Daß dies möglich und von Erfolg begleitet ist, hat seinen Grund in der völligen Abkehr von der liberalen Wirtschaftsauffassung. Während die liberale Wirtschaft die Freiheit der Wirtschaft vom Staate fordert und sich auf den Primat der Wirtschaft gegenüber dem Staate beruft, beansprucht der national und sozialistische Staat für sich die Lenkung der Wirtschaft. Es ist völlig unvorstellbar, daß in Deutschland die Wirtschaft etwas unternehmen könnte, was den politischen Belangen des Staates zuwiderläuft. Staatlich gelenkte Wirtschaft bedeutet aber nun nicht, daß der Staat einen Regiebetrieb neben den anderen setzt.

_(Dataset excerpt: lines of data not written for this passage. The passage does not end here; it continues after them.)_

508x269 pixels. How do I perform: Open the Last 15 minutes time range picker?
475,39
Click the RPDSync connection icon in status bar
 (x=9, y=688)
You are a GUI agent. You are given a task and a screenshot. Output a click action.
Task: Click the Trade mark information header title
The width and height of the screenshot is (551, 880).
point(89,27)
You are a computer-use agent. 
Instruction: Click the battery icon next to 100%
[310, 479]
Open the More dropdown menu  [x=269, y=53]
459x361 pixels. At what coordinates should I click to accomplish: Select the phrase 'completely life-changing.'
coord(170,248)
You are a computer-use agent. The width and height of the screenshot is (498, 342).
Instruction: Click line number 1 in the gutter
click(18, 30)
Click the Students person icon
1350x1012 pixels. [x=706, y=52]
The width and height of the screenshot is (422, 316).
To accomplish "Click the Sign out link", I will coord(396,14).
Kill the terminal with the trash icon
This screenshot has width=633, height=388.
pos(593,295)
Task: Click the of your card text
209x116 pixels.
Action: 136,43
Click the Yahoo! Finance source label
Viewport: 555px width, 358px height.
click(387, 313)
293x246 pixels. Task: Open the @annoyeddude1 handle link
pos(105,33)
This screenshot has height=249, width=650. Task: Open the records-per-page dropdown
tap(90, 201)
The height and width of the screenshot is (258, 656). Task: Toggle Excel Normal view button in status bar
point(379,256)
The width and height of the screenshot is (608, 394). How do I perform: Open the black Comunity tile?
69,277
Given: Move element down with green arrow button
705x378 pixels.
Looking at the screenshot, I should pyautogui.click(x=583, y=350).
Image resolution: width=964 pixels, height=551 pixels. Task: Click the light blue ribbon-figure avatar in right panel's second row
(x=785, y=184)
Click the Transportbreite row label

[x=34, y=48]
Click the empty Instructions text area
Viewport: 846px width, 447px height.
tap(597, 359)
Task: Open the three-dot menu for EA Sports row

Die freie Unternehmerinitiative bleibt vielmehr erhalten und auch der gesunde Wettbewerb. Der Staat lenkt diese Initiative aber in Bahnen, die seiner politischen Zielsetzung entsprechen. Damit aber ordnet er die Wirtschaft seiner letzten Zielsetzung unter und zwingt sie, dem Wohl des ganzen Volkes zu dienen. Der Staat allein hat den zentralen Überblick. Er weiß, wie er die wirtschaftlichen Kräfte zweckentsprechend anzusetzen hat. Er verhindert durch seine Einflußnahme die Zersplitterung dieser Kräfte und damit die Vernichtung wertvollen Volksvermögens.

 

In der Wirtschaftslenkung teilen sich in sinnvollem Zusammenspiel Staatsstellen und Selbstverwaltungskörper der Wirtschaft die anfallende Arbeit. In diese Arbeit greift organisch gestaltend die Tätigkeit des Reichskommissars für die Preisbildung überall dort ein, wo die Wirtschaftsvorgänge sich irgendwie im Preise auswirken können. Es gilt ein Preisbild zu schaffen, das einerseits den begründeten Wünschen der Wirtschaft gerecht wird, andererseits aber dem gesamten Volk, auch in seinen schwächsten Schichten, eine ausreichende Lebenshaltung ermöglicht.

 

Wie war es nun im einzelnen möglich, dieses Ziel zu erreichen? Wir haben gesehen, daß der national und sozialistische Staat mit dem Grundgesetz von der Eigengesetzlichkeit der Wirtschaft gebrochen und die Wirtschaft dem gemeinen Wohle von Volk und Staat dienstbar gemacht hat. Hierzu war u. a. die Schaffung einer übersichtlichen Organisation der Wirtschaft erforderlich, die vor allem der Tatsache Rechnung tragen mußte, daß Deutschland kein reiner Industriestaat ist, sondern über eine leistungsfähige Landwirtschaft verfügt, die es bei planmäßiger Lenkung der Erzeugung und des Verbrauchs sowie bei gesunder Preisbildung ermöglicht, die Ernährung des deutschen Volkes aus der eigenen Scholle im wesentlichen sicher zu stellen.